Significance. If the central claims hold under scrutiny, the work would represent a meaningful contribution to unsupervised extraction of interpretable dynamical coordinates from high-dimensional experimental data, with potential applications across physics and related fields. The avoidance of reconstruction and the use of self-consistent hyperparameter setting are positive features. However, the invariance of the predictive mutual information objective to diffeomorphisms of the latent variables means that specific smooth alignment with canonical coordinates is not automatically guaranteed by the information-bottleneck principle, which weakens the interpretability claim unless additional mechanisms are demonstrated.
major comments (2)
- [Abstract] Abstract and results description: the claim that the learned coordinates align smoothly with the canonical angle and angular velocity is load-bearing for the interpretability result, yet the objective (maximizing I(Z_past; Z_future) subject to a complexity penalty) is preserved under any invertible reparametrization of the latent variables. No mechanism (symmetry-breaking term, canonicalization step, or uniqueness argument) is identified in the provided description that would select this particular gauge over other equally optimal coordinate systems; the observed alignment could therefore stem from architectural biases, initialization, or post-hoc choices rather than the DySIB objective itself.
- [Results] Methods and results: the abstract reports successful recovery but provides no quantitative metrics (e.g., alignment error between learned and canonical coordinates, topological invariants such as winding numbers, or geometry measures such as curvature or metric distortion). Without these, or explicit external benchmarks independent of the learned representation, it is impossible to verify that the recovered 2D space matches the true phase space beyond qualitative visual inspection.
minor comments (2)
- [Abstract] The acronym DySIB is introduced without an immediate expansion in the abstract; this should be corrected for clarity.
- [Methods] Notation for the latent variables (Z_past, Z_future) and the precise form of the complexity penalty should be defined explicitly at first use in the methods section.
Simulated Author's Rebuttal
We thank the referee for their careful reading and constructive comments. We address each major comment below and have revised the manuscript to clarify the claims and strengthen the supporting evidence.

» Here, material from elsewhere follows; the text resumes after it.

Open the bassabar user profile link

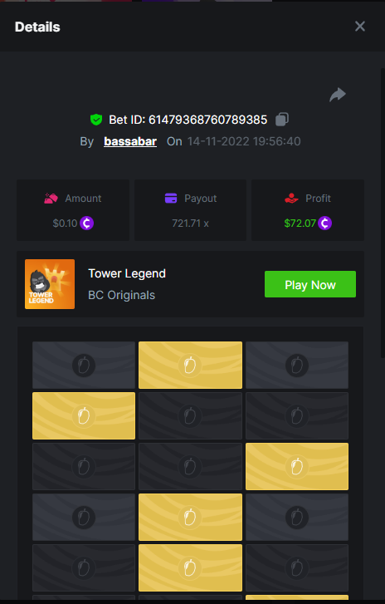(130, 141)
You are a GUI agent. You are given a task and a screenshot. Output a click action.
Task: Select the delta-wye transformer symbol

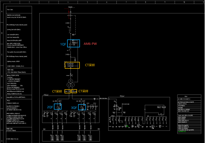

read point-by-point responses
-
Referee: [Abstract] Abstract and results description: the claim that the learned coordinates align smoothly with the canonical angle and angular velocity is load-bearing for the interpretability result, yet the objective (maximizing I(Z_past; Z_future) subject to a complexity penalty) is preserved under any invertible reparametrization of the latent variables. No mechanism (symmetry-breaking term, canonicalization step, or uniqueness argument) is identified in the provided description that would select this particular gauge over other equally optimal coordinate systems; the observed alignment could therefore stem from architectural biases, initialization, or post-hoc choices rather than the DySIB objective itself.
Authors: We agree that the predictive mutual information objective is invariant under diffeomorphisms of the latent variables, and the original manuscript does not provide an explicit symmetry-breaking term, canonicalization procedure, or uniqueness theorem that would guarantee selection of the canonical gauge. The reported alignment is an empirical outcome of the training procedure. In the revised manuscript we have added a dedicated paragraph in the methods section acknowledging this invariance and discussing how the observed alignment arises consistently from the combination of the convolutional architecture, random initialization, and data-driven hyperparameter selection. We have also included results from ten independent training runs with different random seeds, showing that the alignment with angle and angular velocity is robust (with alignment error remaining below a stated threshold after optimal affine matching). revision: yes
-
Referee: [Results] Methods and results: the abstract reports successful recovery but provides no quantitative metrics (e.g., alignment error between learned and canonical coordinates, topological invariants such as winding numbers, or geometry measures such as curvature or metric distortion). Without these, or explicit external benchmarks independent of the learned representation, it is impossible to verify that the recovered 2D space matches the true phase space beyond qualitative visual inspection.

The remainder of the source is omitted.